- **Stated problem 1**: List every person the extract on Bin Laden's killing names with a surname.
- **Stated problem 2**: Count the lines in the listing below that contain the word "screenshot". Reply with the number only.

- **Extract**:

_ _ _ _ _ _ _

America resembles the land of the munchkins, as it celebrates the death of the Wicked Witch of the East. The joy is understandable, but in some respects, unattractive. It endorses what looks increasingly like a cold-blooded assassination ordered by a president who, as a former law professor, knows the absurdity of his statement that “justice was done”. Amoral diplomats and triumphant politicians join in applauding Bin Laden’s summary execution because they claim real justice – arrest, trial and sentence would have been too difficult in the case of Bin Laden. But in the long-term interests of a better world, should it not at least have been attempted?

That future depends on a respect for international law. The circumstances of Bin Laden’s killing are as yet unclear and the initial objection that the operation was an illegitimate invasion of Pakistan’s sovereignty must be rejected. Necessity required the capture of this indicted and active international criminal and Pakistan’s abject failure (whether through incompetence or connivance) justified Obama’s order for an operation to apprehend him. However, the terms of that order, as yet undisclosed, are all important. Bill Clinton admitted recently to having secretly approved teh assassination of Bin Laden by the CIA after the US embassy bombings in the1990s, while President Bush publicly said after 9/11 that he wanted Bin Laden’s head on a plate. Did President Obama order his capture, or his execution?

Details of the so-called “fire-fight” remain obscure. The law permits criminals to be shot in self-defence. They should, if possible, be given the opportunity to surrender, but even if they do not come out with their hands up, they must be taken alive, if that can be achieved without risk. Exactly how Bin Laden came to be shot (especially if it was in the back of the head, execution-style) therefore requires explanation. Why the hasty “burial at sea” without a post-mortem, as the law requires?

But the chorus celebrating summary execution is rationalised on the basis that this is one terrorist for whom trial would be unnecessary, difficult and dangerous. It overlooks the downsides – that killing Bin Laden has made him a martyr – more dangerous in that posthumous role than in hiding, and that both his legend and the conspiracy theories about 9/11 will live on undisputed by the evidence that would have been called at his trial.

Even worse, killing Bin Laden gave him the consummation he most devoutly wished, namely a fast-track to paradise. His belief system required him to die mid-Jihad, from an infidel bullet – not of old age on a prison farm in upstate New York. For this reason he would have refused any offer to surrender, and no doubt died with a smile on his lips.

I do not minimise the security issues at his trial or the danger of it ending up as a squalid circus like that of Saddam Hussein. But the notion that any form of legal process would have been too hard must be rejected. Khalid Sheikh Mohammed - also alleged to be the architect of 9/11 - will shortly go on trial and had Bin Laden been captured, he should have been put in the dock alongside him, so that their shared responsibility could have been properly examined.

_ _ _ _ _ _ _

- **Data listing**:
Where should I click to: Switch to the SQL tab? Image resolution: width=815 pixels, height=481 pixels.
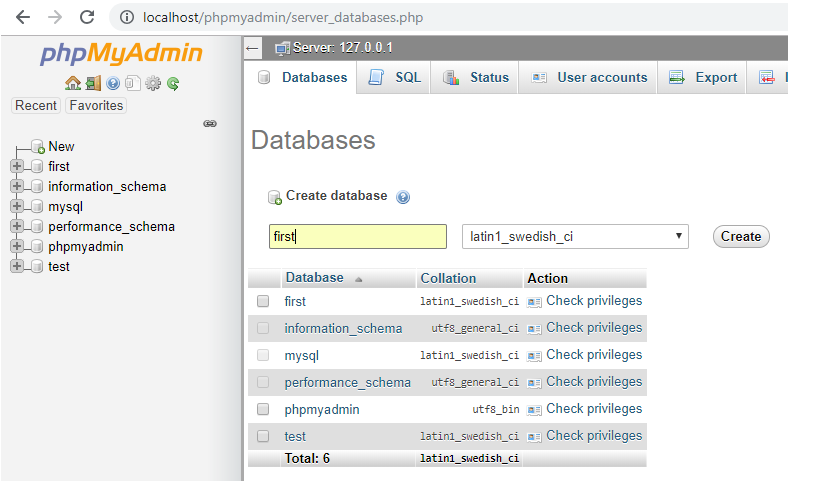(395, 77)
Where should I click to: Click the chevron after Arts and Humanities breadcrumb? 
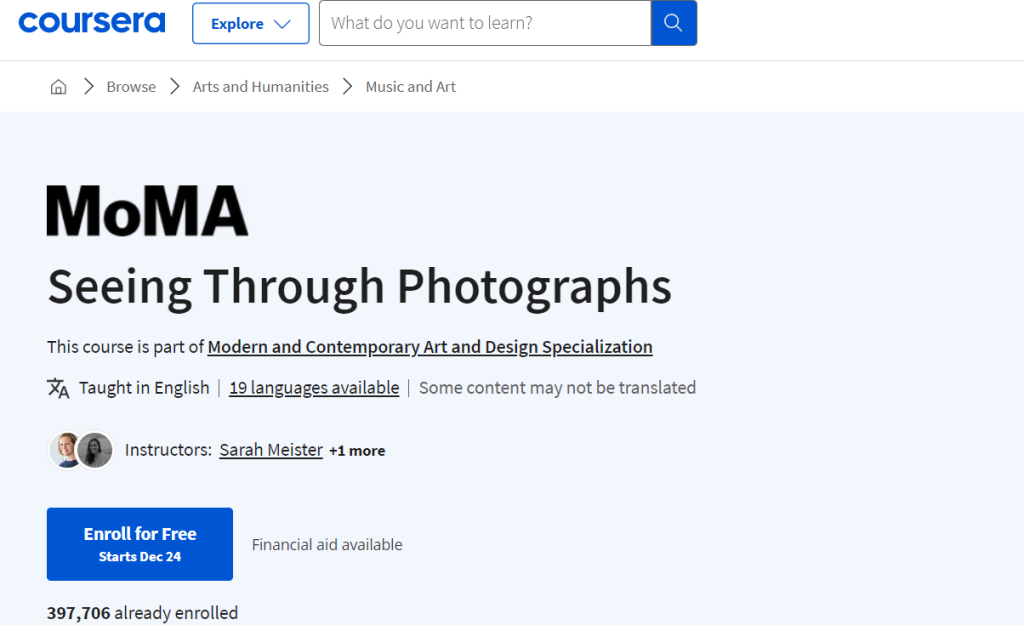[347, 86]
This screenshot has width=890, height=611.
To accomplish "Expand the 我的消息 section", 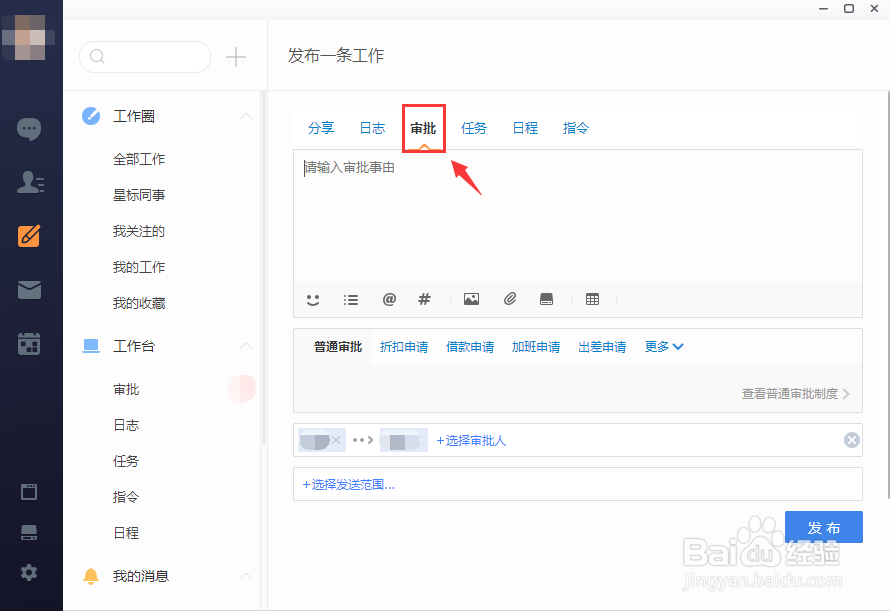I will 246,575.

_ _ _ _ _ _ _

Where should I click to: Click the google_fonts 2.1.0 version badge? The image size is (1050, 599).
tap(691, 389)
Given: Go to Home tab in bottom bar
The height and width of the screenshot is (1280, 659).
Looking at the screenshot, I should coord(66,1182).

_ _ _ _ _ _ _

- **Problem solution 1**: Bin Laden, Obama, Bill Clinton, Bush, Saddam Hussein, Khalid Sheikh Mohammed

- **Problem solution 2**: 3